__The records__:
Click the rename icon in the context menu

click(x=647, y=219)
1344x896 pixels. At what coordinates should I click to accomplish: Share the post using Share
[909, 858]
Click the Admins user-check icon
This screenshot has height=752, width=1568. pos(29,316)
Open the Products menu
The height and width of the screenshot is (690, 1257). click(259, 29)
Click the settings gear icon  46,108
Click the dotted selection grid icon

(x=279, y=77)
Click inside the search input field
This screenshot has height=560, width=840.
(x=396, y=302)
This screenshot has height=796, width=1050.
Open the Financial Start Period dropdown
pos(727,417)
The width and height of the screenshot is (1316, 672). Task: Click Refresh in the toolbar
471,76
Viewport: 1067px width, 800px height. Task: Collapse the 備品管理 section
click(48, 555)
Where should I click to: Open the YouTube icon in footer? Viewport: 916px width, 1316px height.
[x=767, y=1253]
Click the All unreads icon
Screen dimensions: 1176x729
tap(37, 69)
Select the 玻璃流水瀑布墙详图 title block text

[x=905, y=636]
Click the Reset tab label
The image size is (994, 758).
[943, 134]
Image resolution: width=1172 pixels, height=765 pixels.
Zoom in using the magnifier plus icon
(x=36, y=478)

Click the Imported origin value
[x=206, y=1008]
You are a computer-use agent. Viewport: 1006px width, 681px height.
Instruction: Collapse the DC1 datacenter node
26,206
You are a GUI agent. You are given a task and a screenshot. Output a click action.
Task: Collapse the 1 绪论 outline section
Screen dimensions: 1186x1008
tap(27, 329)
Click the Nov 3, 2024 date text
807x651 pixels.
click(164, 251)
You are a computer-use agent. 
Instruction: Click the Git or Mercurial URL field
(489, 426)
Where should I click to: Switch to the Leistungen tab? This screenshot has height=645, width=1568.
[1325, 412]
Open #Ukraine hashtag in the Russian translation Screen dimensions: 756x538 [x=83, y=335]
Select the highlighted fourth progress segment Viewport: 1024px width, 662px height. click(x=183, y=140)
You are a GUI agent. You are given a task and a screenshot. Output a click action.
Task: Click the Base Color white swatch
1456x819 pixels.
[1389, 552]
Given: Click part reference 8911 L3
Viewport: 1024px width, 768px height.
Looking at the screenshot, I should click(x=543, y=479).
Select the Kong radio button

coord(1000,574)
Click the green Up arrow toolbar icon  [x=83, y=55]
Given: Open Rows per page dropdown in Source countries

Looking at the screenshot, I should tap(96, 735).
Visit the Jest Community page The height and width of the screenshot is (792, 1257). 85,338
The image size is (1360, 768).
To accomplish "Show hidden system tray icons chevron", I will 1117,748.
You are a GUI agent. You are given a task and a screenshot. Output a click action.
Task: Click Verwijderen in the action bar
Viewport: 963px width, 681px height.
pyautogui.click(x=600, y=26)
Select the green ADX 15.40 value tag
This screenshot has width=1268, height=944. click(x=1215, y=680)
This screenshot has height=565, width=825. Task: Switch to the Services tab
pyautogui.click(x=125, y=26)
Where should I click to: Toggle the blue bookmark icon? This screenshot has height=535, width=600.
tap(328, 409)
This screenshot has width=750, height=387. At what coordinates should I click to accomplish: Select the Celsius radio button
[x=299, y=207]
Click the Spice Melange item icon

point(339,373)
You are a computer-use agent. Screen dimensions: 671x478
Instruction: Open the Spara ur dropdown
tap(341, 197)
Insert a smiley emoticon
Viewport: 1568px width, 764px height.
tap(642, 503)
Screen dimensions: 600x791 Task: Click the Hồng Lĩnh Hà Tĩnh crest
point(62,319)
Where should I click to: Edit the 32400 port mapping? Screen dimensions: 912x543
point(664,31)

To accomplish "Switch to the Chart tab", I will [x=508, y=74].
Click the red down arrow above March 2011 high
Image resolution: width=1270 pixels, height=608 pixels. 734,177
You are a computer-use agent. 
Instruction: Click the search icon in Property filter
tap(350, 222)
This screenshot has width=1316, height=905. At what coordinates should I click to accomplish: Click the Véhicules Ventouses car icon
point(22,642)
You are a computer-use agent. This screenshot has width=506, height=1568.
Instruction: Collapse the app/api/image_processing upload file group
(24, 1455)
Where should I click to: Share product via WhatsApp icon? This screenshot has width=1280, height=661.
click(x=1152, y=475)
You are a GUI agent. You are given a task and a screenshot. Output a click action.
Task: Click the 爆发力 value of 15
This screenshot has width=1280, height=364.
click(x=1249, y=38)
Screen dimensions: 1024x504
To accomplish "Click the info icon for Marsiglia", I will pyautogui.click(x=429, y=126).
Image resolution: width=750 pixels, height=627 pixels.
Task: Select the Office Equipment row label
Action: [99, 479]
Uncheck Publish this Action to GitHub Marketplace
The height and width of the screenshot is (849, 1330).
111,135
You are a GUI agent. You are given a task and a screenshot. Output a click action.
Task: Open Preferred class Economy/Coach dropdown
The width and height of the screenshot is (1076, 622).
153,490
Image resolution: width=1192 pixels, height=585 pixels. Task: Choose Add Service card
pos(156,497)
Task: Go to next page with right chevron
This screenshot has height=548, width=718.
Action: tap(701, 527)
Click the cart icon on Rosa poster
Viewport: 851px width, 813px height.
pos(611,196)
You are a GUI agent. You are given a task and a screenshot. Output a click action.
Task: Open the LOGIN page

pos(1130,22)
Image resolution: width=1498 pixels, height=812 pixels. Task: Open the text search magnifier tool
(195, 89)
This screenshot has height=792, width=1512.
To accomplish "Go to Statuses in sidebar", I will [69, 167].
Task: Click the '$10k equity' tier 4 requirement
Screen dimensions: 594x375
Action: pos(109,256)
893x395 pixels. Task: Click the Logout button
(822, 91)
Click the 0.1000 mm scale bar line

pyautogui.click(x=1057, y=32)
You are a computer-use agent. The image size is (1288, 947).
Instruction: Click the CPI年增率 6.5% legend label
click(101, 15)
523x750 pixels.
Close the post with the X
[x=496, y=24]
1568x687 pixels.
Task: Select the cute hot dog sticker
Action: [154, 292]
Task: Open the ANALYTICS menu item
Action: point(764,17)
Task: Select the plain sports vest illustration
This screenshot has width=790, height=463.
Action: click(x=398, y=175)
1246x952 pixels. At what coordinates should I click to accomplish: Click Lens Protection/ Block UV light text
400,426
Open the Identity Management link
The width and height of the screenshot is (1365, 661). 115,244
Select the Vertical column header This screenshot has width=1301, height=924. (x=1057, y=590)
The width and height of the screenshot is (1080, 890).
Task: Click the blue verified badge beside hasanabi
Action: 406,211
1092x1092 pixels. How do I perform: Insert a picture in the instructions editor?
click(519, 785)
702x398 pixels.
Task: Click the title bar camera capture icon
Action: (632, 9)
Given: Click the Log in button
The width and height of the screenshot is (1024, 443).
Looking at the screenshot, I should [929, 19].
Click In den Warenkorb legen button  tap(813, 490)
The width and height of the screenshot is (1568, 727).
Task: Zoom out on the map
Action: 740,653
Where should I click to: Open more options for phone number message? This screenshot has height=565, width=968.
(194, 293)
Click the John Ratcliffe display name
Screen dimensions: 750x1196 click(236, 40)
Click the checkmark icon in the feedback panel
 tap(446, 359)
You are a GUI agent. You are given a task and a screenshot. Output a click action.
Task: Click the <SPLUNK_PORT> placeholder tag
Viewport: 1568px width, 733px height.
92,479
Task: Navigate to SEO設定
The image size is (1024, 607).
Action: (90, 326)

__What the exercise asks__: Gather each line of the listing containing the word "chevron" and show it.

__Response box__:
To accomplish "Show hidden system tray icons chevron", I will 1117,748.
Task: Go to next page with right chevron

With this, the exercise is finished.